# Exercise description
Print the rows below verbatim, from the line with "Select 审核通过/恢复正常 radio option" up to and including the line with "I will point(19,238).", and nothing else.

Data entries

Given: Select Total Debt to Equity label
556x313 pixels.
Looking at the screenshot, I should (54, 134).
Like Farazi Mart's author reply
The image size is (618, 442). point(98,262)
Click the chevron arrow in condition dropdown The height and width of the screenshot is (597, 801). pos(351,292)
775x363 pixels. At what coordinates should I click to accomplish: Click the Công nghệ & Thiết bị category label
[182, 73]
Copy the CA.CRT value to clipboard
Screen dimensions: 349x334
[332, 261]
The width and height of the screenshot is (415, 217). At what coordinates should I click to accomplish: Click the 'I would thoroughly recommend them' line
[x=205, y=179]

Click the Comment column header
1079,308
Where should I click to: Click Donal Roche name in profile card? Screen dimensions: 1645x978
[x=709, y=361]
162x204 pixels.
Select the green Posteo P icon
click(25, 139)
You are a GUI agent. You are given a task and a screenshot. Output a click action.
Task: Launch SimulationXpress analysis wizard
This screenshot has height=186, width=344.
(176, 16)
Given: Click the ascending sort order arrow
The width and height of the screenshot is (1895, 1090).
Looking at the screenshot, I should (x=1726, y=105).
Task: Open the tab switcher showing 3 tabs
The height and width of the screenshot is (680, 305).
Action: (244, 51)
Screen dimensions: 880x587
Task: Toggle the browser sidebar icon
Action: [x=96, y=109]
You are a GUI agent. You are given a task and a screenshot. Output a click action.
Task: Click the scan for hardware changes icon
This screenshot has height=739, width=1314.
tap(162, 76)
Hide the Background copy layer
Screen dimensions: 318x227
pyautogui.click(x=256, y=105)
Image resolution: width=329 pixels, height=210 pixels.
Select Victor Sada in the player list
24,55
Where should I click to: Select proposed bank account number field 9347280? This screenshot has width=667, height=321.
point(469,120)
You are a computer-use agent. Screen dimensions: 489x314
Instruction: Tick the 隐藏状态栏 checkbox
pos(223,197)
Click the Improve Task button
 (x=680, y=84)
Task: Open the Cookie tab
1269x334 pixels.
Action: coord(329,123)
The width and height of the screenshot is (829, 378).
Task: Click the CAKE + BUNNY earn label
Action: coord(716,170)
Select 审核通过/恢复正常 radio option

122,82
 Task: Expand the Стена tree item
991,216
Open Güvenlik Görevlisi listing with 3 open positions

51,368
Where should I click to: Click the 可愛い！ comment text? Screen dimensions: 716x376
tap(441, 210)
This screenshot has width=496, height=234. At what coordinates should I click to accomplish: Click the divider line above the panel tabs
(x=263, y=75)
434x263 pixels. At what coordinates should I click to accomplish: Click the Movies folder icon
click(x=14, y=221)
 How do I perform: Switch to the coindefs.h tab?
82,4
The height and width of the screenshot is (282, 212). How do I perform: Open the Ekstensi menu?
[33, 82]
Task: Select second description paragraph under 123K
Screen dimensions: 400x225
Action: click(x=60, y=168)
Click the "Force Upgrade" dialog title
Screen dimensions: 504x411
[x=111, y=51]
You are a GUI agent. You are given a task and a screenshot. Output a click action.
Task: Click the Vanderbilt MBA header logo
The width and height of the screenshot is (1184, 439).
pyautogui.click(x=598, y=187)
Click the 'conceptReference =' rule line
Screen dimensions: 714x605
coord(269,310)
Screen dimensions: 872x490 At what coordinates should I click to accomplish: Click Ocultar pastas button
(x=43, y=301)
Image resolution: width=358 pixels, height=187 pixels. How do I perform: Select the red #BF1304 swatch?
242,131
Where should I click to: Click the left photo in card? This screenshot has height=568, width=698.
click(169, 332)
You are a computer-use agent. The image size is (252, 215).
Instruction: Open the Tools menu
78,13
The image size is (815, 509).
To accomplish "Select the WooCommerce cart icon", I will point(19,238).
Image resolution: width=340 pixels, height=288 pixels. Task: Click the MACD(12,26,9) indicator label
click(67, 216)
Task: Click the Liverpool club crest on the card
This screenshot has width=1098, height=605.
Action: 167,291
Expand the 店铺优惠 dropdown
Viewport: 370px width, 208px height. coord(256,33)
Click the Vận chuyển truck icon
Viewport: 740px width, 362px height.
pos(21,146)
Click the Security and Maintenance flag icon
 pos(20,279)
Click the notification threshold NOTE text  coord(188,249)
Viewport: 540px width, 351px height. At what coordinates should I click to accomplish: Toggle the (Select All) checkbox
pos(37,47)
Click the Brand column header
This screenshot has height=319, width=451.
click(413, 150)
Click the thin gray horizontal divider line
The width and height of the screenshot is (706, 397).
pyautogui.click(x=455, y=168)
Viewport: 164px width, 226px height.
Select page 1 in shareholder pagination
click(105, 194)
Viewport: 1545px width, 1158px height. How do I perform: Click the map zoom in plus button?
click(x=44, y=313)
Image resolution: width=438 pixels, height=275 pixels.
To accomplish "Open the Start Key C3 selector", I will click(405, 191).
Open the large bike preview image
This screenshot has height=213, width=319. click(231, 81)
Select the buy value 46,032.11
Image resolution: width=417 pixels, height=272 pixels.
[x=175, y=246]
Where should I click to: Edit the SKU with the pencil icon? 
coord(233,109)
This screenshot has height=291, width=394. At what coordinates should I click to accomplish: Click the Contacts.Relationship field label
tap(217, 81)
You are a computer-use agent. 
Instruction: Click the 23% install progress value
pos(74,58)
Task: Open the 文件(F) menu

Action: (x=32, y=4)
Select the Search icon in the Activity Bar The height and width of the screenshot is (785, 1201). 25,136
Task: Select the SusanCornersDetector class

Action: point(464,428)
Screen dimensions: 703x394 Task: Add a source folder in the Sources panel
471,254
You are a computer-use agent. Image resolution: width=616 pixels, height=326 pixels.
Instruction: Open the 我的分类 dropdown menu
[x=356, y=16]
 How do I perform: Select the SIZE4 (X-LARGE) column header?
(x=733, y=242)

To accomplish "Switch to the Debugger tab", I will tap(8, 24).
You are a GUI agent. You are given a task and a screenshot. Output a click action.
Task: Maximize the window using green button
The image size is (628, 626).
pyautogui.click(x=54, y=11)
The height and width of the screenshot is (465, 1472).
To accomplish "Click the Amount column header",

# Complete output
Select 审核通过/恢复正常 radio option

122,82
 Task: Expand the Стена tree item
991,216
Open Güvenlik Görevlisi listing with 3 open positions

51,368
Where should I click to: Click the 可愛い！ comment text? Screen dimensions: 716x376
tap(441, 210)
This screenshot has width=496, height=234. At what coordinates should I click to accomplish: Click the divider line above the panel tabs
(x=263, y=75)
434x263 pixels. At what coordinates should I click to accomplish: Click the Movies folder icon
click(x=14, y=221)
 How do I perform: Switch to the coindefs.h tab?
82,4
The height and width of the screenshot is (282, 212). How do I perform: Open the Ekstensi menu?
[33, 82]
Task: Select second description paragraph under 123K
Screen dimensions: 400x225
Action: click(x=60, y=168)
Click the "Force Upgrade" dialog title
Screen dimensions: 504x411
[x=111, y=51]
You are a GUI agent. You are given a task and a screenshot. Output a click action.
Task: Click the Vanderbilt MBA header logo
The width and height of the screenshot is (1184, 439).
pyautogui.click(x=598, y=187)
Click the 'conceptReference =' rule line
Screen dimensions: 714x605
coord(269,310)
Screen dimensions: 872x490 At what coordinates should I click to accomplish: Click Ocultar pastas button
(x=43, y=301)
Image resolution: width=358 pixels, height=187 pixels. How do I perform: Select the red #BF1304 swatch?
242,131
Where should I click to: Click the left photo in card? This screenshot has height=568, width=698.
click(169, 332)
You are a computer-use agent. The image size is (252, 215).
Instruction: Open the Tools menu
78,13
The image size is (815, 509).
To accomplish "Select the WooCommerce cart icon", I will point(19,238).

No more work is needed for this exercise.